# Data for this task
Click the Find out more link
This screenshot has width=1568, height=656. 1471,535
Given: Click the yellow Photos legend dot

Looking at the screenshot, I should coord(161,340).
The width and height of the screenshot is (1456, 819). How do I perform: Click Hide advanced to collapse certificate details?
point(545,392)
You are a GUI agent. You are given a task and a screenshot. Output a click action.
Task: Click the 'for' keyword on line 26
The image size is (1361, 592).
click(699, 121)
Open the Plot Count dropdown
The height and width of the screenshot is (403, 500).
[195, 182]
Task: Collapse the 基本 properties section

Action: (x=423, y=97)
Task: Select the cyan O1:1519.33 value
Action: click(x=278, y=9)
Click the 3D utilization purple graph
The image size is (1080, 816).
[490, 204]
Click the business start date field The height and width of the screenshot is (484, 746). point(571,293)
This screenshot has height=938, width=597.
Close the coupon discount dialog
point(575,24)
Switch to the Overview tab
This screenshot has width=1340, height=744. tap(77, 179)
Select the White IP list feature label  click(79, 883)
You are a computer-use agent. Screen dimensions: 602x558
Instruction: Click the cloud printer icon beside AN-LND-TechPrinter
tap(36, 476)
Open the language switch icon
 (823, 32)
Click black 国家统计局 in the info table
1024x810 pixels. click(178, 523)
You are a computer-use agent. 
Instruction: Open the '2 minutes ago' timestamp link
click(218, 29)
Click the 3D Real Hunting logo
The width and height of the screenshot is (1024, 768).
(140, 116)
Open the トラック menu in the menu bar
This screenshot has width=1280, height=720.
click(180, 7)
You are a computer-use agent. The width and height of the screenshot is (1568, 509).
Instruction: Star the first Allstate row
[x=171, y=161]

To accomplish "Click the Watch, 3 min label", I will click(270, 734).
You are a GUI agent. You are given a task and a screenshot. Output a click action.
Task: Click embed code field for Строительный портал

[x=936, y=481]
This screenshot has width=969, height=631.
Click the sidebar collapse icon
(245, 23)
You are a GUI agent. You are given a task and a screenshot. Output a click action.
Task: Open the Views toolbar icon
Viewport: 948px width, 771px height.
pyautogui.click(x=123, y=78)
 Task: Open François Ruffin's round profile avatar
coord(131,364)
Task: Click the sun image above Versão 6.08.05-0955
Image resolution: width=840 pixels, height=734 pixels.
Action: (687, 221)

# What is needed
Swap every "Instruction" in the items above for "Command", and reproduce all the lines with nothing else changed.

# Final result
Click the Find out more link
This screenshot has width=1568, height=656. 1471,535
Given: Click the yellow Photos legend dot

Looking at the screenshot, I should coord(161,340).
The width and height of the screenshot is (1456, 819). How do I perform: Click Hide advanced to collapse certificate details?
point(545,392)
You are a GUI agent. You are given a task and a screenshot. Output a click action.
Task: Click the 'for' keyword on line 26
The image size is (1361, 592).
click(699, 121)
Open the Plot Count dropdown
The height and width of the screenshot is (403, 500).
[195, 182]
Task: Collapse the 基本 properties section

Action: (x=423, y=97)
Task: Select the cyan O1:1519.33 value
Action: click(x=278, y=9)
Click the 3D utilization purple graph
The image size is (1080, 816).
[490, 204]
Click the business start date field The height and width of the screenshot is (484, 746). point(571,293)
This screenshot has height=938, width=597.
Close the coupon discount dialog
point(575,24)
Switch to the Overview tab
This screenshot has width=1340, height=744. tap(77, 179)
Select the White IP list feature label  click(79, 883)
You are a computer-use agent. Screen dimensions: 602x558
Command: Click the cloud printer icon beside AN-LND-TechPrinter
tap(36, 476)
Open the language switch icon
 (823, 32)
Click black 国家统计局 in the info table
1024x810 pixels. click(178, 523)
You are a computer-use agent. 
Command: Open the '2 minutes ago' timestamp link
click(218, 29)
Click the 3D Real Hunting logo
The width and height of the screenshot is (1024, 768).
(140, 116)
Open the トラック menu in the menu bar
This screenshot has width=1280, height=720.
click(180, 7)
You are a computer-use agent. The width and height of the screenshot is (1568, 509).
Command: Star the first Allstate row
[x=171, y=161]

To accomplish "Click the Watch, 3 min label", I will click(270, 734).
You are a GUI agent. You are given a task and a screenshot. Output a click action.
Task: Click embed code field for Строительный портал

[x=936, y=481]
This screenshot has width=969, height=631.
Click the sidebar collapse icon
(245, 23)
You are a GUI agent. You are given a task and a screenshot. Output a click action.
Task: Open the Views toolbar icon
Viewport: 948px width, 771px height.
pyautogui.click(x=123, y=78)
 Task: Open François Ruffin's round profile avatar
coord(131,364)
Task: Click the sun image above Versão 6.08.05-0955
Image resolution: width=840 pixels, height=734 pixels.
Action: (687, 221)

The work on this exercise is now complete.